[Opening Entries provided section]

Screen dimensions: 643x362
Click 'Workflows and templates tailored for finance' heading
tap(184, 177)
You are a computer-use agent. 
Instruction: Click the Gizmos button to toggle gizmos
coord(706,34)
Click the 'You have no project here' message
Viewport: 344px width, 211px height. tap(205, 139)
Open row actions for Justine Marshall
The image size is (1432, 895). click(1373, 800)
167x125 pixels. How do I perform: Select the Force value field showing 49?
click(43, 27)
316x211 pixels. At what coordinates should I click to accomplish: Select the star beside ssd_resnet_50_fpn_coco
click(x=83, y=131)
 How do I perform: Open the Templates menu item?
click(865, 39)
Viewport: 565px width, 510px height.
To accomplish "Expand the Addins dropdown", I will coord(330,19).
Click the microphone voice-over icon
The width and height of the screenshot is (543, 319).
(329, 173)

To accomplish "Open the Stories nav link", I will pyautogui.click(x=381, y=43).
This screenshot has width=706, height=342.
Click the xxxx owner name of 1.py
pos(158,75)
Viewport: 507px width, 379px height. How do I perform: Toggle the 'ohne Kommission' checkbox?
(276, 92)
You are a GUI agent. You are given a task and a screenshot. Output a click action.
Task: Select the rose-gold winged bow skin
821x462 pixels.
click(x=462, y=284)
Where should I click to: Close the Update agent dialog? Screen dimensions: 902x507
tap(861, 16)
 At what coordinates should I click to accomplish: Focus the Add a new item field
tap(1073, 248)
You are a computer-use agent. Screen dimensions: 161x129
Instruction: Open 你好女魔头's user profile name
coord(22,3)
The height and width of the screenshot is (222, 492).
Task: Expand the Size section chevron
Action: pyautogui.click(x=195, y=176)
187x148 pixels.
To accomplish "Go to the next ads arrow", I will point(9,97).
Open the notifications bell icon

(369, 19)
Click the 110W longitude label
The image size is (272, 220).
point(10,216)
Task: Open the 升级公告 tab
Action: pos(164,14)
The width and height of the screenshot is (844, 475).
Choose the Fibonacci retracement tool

[Closing Entries provided section]

Restate, without alteration, the lines of the material above that begin at the one containing "821x462 pixels." and run through its last line.

821x462 pixels.
click(x=462, y=284)
Where should I click to: Close the Update agent dialog? Screen dimensions: 902x507
tap(861, 16)
 At what coordinates should I click to accomplish: Focus the Add a new item field
tap(1073, 248)
You are a computer-use agent. Screen dimensions: 161x129
Instruction: Open 你好女魔头's user profile name
coord(22,3)
The height and width of the screenshot is (222, 492).
Task: Expand the Size section chevron
Action: pyautogui.click(x=195, y=176)
187x148 pixels.
To accomplish "Go to the next ads arrow", I will point(9,97).
Open the notifications bell icon

(369, 19)
Click the 110W longitude label
The image size is (272, 220).
point(10,216)
Task: Open the 升级公告 tab
Action: pos(164,14)
The width and height of the screenshot is (844, 475).
Choose the Fibonacci retracement tool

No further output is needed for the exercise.